EXERCISE REQUIREMENTS: Below are records; copy every line among them that contains the word "column".

>>>

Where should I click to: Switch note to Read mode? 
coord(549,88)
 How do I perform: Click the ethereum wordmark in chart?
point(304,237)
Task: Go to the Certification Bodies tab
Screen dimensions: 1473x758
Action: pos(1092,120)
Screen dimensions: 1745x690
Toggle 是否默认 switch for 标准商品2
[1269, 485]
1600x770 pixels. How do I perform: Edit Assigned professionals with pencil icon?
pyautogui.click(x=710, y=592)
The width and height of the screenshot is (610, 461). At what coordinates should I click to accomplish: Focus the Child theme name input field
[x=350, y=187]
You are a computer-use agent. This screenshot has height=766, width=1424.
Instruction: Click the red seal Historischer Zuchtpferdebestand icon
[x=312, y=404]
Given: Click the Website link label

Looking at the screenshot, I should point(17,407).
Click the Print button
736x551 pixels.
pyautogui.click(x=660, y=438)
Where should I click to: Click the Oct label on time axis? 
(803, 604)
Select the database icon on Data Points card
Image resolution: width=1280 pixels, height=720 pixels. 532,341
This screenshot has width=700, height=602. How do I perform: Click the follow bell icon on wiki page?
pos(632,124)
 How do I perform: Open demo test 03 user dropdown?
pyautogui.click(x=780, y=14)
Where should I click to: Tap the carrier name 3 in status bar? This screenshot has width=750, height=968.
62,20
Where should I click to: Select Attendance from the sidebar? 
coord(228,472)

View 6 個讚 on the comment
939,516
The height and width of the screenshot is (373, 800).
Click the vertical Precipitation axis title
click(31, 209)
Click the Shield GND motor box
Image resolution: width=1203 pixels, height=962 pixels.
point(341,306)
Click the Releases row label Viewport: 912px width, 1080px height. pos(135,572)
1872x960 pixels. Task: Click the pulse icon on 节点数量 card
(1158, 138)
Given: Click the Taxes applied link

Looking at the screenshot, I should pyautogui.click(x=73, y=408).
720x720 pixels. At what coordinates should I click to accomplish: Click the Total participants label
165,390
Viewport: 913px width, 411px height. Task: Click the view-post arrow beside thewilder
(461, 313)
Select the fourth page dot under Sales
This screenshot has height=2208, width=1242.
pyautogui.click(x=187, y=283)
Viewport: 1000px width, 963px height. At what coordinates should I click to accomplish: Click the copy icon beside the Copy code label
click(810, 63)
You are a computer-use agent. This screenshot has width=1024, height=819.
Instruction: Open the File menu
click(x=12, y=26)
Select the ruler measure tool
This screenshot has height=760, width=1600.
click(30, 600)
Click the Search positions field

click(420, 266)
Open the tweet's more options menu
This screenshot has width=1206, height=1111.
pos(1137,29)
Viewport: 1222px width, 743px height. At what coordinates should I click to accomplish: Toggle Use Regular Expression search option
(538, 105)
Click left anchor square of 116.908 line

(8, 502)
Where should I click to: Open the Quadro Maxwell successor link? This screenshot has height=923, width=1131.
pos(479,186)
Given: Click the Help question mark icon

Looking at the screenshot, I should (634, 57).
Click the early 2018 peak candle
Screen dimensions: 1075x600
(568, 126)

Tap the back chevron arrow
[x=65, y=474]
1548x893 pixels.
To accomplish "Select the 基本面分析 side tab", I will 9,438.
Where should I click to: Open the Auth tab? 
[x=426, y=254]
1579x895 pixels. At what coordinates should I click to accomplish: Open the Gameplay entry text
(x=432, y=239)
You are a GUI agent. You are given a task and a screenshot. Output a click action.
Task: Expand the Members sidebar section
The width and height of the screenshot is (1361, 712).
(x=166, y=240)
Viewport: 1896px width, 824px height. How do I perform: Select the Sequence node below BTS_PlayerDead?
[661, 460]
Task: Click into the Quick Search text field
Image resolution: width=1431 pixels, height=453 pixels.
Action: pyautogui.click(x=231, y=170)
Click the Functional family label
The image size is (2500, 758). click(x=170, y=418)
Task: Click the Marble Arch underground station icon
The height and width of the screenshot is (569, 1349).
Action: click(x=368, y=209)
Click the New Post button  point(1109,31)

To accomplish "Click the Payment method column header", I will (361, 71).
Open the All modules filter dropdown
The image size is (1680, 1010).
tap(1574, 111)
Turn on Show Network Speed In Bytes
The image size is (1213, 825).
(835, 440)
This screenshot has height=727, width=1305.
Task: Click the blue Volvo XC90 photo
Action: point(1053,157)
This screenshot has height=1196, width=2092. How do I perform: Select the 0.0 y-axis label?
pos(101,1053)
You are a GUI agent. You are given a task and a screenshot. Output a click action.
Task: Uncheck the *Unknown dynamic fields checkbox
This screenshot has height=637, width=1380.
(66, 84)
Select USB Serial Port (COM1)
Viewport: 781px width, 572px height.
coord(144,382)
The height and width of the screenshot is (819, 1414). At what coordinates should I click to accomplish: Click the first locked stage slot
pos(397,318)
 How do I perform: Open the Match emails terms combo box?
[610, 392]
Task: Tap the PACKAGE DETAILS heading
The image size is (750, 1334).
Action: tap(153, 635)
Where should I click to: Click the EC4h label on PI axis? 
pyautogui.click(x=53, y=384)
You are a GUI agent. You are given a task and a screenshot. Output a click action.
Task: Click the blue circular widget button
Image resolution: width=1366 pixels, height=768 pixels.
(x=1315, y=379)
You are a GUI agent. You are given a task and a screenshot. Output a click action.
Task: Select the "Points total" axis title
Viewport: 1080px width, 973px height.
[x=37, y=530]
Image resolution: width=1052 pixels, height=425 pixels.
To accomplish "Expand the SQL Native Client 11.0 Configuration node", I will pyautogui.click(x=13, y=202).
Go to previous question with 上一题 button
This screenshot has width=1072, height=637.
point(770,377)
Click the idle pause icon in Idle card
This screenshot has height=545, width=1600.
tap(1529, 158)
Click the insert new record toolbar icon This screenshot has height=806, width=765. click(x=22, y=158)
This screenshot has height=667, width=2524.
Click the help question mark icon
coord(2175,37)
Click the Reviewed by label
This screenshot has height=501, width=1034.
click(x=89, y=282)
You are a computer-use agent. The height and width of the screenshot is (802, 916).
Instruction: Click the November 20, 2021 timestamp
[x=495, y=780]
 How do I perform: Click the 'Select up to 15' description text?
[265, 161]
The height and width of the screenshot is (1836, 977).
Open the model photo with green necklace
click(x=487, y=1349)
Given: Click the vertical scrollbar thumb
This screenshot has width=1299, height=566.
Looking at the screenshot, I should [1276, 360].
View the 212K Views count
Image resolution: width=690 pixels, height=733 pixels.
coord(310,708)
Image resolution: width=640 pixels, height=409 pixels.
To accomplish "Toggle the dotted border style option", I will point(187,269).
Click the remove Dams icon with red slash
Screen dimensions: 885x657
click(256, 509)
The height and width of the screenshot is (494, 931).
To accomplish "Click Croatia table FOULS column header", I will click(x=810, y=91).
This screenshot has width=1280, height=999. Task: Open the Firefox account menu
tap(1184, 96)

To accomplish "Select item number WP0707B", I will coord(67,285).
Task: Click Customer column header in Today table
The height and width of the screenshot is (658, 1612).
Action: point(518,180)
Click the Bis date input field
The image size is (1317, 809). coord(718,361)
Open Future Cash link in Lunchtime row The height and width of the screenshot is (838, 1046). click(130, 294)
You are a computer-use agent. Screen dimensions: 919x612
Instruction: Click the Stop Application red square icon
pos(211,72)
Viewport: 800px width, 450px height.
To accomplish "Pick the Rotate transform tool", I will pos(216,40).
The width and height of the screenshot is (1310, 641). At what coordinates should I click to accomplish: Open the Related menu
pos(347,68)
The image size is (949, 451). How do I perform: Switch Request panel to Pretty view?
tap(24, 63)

<<<

YOUR RESPONSE:
To accomplish "Click the Payment method column header", I will (361, 71).
To accomplish "Click Croatia table FOULS column header", I will click(x=810, y=91).
Task: Click Customer column header in Today table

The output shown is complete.